Coupang Inc. fell short of earnings and revenue expectations with its fourth-quarter results Wednesday, though the South Korean e-commerce company forecast a slimmer-than-anticipated loss for the full year ahead.
The company generated a fourth-quarter net loss of $405.0 million, or 23 cents a share, compared with a loss of $82.8 million, or $2.38 a share, in the year-prior quarter. Analysts tracked by FactSet were anticipating a 19-cent loss per share on a GAAP basis.
also reported a loss on the basis of adjusted earnings before interest, taxes, depreciation and amortization (Ebitda) of $285.1 million, compared with an $81.6 million adjusted Ebitda loss in the same period a year earlier. Analysts had been modeling a $261 million adjusted Ebitda loss.
Revenue rose to $5.08 billion from $3.80 billion, while analysts were expecting $5.18 billion.
Chief Financial Officer Gaurav Anand said in Coupang’s earnings release that the company “entered 2022 focused on driving efficiencies and improving operating leverage.” The company’s gross margins for the first quarter are on track to improve by more than 250 basis points and hit their highest levels since the start of the pandemic, he said.
For the full year, Coupang anticipates a total adjusted Ebitda loss of less than $400 million.
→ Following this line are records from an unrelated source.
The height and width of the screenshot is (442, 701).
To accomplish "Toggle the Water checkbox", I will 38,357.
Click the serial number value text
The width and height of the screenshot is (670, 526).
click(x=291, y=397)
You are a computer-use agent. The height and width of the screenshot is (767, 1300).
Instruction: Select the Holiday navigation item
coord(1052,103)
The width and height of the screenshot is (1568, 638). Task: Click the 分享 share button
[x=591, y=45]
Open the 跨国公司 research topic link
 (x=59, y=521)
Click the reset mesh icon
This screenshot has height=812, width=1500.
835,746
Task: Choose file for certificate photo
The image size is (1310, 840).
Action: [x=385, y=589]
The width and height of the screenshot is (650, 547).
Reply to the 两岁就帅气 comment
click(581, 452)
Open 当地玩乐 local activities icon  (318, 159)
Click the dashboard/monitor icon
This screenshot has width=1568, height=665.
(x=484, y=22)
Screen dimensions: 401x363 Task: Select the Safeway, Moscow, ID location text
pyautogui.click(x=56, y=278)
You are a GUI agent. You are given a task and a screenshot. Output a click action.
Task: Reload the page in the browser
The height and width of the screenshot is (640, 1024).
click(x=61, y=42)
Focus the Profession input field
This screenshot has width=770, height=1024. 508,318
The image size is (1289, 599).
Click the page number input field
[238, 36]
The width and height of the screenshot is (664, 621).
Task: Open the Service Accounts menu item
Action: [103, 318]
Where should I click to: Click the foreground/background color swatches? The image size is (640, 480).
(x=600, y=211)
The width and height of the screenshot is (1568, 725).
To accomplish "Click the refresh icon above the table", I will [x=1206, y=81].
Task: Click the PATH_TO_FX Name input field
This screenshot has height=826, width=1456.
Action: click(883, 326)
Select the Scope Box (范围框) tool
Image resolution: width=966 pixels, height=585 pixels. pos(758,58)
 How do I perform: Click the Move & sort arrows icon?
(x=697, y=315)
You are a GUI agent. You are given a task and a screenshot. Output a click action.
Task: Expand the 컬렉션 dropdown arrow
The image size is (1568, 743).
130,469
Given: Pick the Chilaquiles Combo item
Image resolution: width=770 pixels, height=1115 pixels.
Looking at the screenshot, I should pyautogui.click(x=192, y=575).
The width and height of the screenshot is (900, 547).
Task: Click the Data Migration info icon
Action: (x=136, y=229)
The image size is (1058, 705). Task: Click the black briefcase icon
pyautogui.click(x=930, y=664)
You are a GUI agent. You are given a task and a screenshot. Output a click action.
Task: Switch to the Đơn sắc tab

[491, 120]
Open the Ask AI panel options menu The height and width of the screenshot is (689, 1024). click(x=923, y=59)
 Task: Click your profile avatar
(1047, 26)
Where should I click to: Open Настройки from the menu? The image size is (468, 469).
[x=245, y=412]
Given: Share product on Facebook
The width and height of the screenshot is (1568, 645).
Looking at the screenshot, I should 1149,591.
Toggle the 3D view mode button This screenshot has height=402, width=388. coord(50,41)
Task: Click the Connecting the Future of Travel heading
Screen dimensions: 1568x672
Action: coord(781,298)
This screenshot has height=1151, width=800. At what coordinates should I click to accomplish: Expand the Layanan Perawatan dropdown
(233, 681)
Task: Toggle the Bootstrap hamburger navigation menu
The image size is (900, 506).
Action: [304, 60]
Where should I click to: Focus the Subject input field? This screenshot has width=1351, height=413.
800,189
The FactSet consensus was for $623 million.
Coupang plans to start a “new financial reporting structure” during the first quarter as it will begin reporting results in two segments: product commerce and growth initiatives. The product-commerce segment includes the company’s core retail and marketplace businesses, as well as its grocery offering and advertising efforts. The growth-initiatives segment will house the company’s “more nascent” endeavors such as Coupang Eats and Coupang Play, as well as international and fintech efforts.
The company expects that its product commerce segment will be profitable on the basis of adjusted Ebitda by the fourth quarter of 2022, whereas it had a -2.6% adjusted Ebitda margin during the fourth quarter of 2021.